> **Problem description**:
The entries below contain a line with "outubro 2021 (49, 1625)" and a line with "agosto 2020 (46, 1836)". Retype exactly everything from the first down to the second, both included, and nothing else.

——————

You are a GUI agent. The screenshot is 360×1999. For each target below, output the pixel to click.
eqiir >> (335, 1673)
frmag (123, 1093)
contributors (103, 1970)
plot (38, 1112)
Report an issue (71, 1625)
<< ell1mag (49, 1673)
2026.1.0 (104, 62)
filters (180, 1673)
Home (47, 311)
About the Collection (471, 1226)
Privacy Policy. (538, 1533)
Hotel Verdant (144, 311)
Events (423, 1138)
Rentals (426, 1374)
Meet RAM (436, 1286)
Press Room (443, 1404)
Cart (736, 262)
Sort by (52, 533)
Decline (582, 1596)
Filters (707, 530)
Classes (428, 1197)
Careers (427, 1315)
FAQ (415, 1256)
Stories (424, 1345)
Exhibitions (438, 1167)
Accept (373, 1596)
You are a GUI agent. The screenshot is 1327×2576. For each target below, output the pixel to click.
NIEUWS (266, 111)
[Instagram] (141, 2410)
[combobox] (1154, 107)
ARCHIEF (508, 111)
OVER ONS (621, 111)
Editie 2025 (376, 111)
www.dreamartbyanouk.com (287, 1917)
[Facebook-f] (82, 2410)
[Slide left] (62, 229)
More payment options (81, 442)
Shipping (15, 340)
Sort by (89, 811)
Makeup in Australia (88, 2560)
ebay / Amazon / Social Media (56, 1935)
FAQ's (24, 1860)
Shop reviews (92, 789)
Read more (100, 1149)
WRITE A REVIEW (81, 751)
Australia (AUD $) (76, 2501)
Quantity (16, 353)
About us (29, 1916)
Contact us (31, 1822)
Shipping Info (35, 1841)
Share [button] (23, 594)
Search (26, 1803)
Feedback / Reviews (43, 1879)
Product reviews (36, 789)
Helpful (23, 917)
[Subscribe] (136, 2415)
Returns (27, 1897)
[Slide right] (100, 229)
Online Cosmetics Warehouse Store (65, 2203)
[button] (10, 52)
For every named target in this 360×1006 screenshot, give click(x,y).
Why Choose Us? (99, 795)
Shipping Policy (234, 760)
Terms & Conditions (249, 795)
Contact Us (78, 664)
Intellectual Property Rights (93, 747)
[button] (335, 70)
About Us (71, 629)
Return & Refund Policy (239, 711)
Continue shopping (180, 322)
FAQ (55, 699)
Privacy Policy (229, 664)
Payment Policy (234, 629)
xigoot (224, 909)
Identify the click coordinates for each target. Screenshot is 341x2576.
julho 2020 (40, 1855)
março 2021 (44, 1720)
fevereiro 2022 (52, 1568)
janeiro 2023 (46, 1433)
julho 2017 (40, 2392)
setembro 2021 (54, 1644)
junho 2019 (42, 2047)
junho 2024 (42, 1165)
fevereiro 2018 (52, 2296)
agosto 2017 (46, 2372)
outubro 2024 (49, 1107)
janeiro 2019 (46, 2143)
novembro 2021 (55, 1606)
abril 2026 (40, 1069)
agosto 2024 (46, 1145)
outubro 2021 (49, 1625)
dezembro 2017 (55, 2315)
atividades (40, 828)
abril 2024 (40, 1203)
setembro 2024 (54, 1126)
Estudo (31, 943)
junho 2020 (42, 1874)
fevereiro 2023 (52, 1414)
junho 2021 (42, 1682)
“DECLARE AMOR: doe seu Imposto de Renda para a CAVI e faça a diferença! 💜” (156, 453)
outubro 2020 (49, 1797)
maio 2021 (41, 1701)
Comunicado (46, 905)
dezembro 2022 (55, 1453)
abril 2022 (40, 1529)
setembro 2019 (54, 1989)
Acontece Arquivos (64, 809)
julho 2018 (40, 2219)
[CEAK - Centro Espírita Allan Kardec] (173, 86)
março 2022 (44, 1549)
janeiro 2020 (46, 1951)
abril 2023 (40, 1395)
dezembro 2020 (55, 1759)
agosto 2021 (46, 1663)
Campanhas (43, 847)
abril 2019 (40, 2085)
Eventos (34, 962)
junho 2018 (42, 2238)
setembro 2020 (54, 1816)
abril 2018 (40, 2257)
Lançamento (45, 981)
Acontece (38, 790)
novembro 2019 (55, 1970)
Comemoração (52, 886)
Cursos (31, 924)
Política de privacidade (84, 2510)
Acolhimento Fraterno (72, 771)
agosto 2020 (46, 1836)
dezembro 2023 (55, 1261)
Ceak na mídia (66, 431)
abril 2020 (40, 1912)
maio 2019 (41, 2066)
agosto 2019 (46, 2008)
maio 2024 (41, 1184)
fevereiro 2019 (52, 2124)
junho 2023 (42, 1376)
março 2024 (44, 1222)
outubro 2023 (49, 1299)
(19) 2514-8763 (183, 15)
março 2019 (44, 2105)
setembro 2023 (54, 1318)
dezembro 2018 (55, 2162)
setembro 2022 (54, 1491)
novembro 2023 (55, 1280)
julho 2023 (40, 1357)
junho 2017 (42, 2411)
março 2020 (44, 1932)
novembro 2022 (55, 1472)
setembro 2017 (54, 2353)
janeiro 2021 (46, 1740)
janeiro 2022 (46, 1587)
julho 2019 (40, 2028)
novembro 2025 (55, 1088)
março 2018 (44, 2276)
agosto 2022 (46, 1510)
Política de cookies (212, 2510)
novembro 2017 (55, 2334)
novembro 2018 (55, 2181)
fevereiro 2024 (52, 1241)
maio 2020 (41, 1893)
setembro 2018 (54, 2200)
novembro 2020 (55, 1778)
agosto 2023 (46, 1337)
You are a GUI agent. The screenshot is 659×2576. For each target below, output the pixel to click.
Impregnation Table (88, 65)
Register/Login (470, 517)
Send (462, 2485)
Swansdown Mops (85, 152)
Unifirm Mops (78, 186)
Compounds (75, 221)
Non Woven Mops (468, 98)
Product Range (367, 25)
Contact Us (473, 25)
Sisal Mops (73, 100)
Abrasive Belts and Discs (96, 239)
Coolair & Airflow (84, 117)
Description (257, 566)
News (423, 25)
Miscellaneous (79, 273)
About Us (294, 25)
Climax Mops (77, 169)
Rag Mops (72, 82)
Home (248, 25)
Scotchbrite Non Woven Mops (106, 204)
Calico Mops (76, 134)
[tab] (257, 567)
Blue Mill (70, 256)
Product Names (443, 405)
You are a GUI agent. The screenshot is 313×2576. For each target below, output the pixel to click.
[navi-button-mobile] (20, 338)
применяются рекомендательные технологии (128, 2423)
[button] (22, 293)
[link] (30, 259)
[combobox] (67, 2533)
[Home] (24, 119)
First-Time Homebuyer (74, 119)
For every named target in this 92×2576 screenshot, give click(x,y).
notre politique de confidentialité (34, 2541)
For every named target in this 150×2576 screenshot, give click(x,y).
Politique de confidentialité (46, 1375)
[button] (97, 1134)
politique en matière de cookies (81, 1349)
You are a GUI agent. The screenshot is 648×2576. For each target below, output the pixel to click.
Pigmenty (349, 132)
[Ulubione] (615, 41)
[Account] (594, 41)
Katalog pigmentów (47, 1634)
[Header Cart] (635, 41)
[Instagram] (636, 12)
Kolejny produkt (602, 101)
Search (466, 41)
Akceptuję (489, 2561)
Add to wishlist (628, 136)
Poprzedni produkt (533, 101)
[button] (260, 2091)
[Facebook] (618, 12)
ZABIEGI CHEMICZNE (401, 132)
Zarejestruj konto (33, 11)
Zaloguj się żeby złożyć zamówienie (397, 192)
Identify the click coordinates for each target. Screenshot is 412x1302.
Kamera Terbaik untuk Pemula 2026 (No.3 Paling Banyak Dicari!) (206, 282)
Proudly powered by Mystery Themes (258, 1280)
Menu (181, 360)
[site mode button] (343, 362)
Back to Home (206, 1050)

——————

> **Result**:
outubro 2021 (49, 1625)
dezembro 2017 (55, 2315)
atividades (40, 828)
abril 2024 (40, 1203)
setembro 2024 (54, 1126)
Estudo (31, 943)
junho 2020 (42, 1874)
fevereiro 2023 (52, 1414)
junho 2021 (42, 1682)
“DECLARE AMOR: doe seu Imposto de Renda para a CAVI e faça a diferença! 💜” (156, 453)
outubro 2020 (49, 1797)
maio 2021 (41, 1701)
Comunicado (46, 905)
dezembro 2022 (55, 1453)
abril 2022 (40, 1529)
setembro 2019 (54, 1989)
Acontece Arquivos (64, 809)
julho 2018 (40, 2219)
[CEAK - Centro Espírita Allan Kardec] (173, 86)
março 2022 (44, 1549)
janeiro 2020 (46, 1951)
abril 2023 (40, 1395)
dezembro 2020 (55, 1759)
agosto 2021 (46, 1663)
Campanhas (43, 847)
abril 2019 (40, 2085)
Eventos (34, 962)
junho 2018 (42, 2238)
setembro 2020 (54, 1816)
abril 2018 (40, 2257)
Lançamento (45, 981)
Acontece (38, 790)
novembro 2019 (55, 1970)
Comemoração (52, 886)
Cursos (31, 924)
Política de privacidade (84, 2510)
Acolhimento Fraterno (72, 771)
agosto 2020 (46, 1836)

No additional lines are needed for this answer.